==== Exercise material
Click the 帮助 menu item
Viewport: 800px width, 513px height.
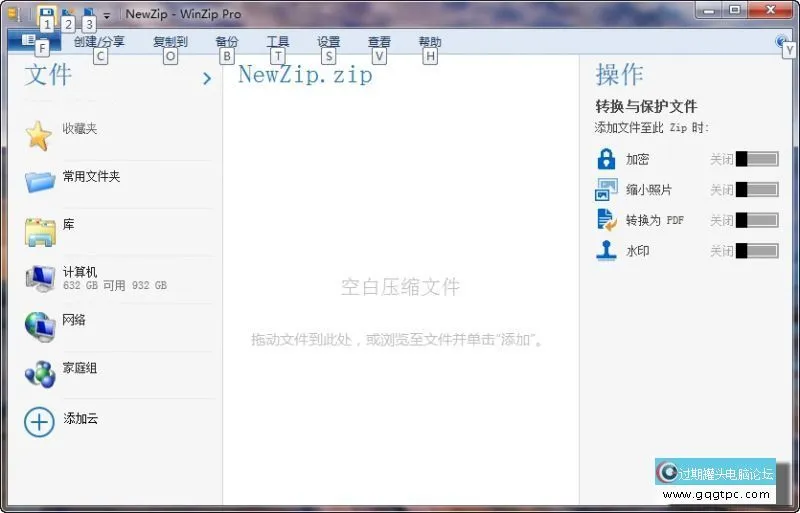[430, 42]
========
==== Exercise material
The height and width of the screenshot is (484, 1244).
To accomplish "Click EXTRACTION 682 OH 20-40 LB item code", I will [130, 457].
========
==== Exercise material
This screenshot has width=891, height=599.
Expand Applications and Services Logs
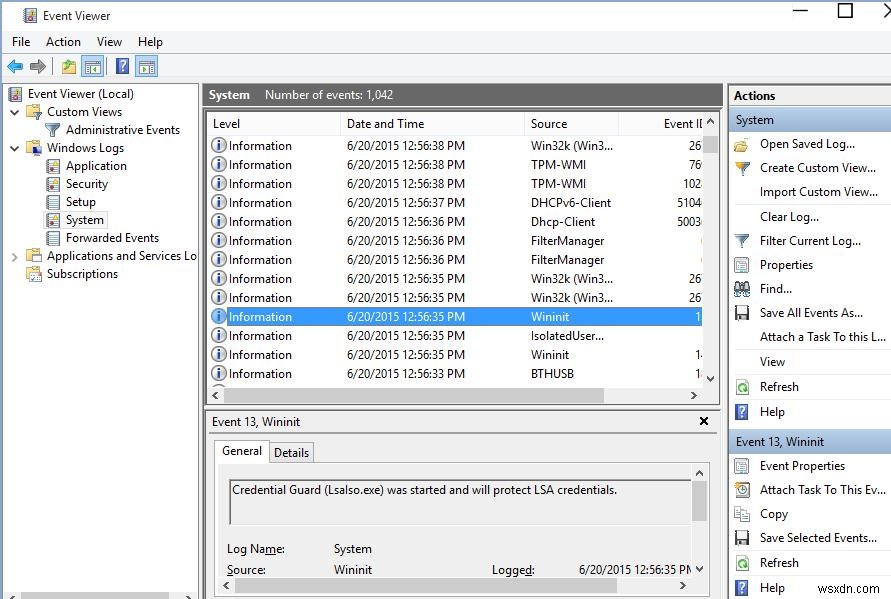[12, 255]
========
**Required action**
Go through the listing above and find each line containing the string "screenshot"; copy those lines.

**Solution to this problem**
The height and width of the screenshot is (484, 1244).
This screenshot has width=891, height=599.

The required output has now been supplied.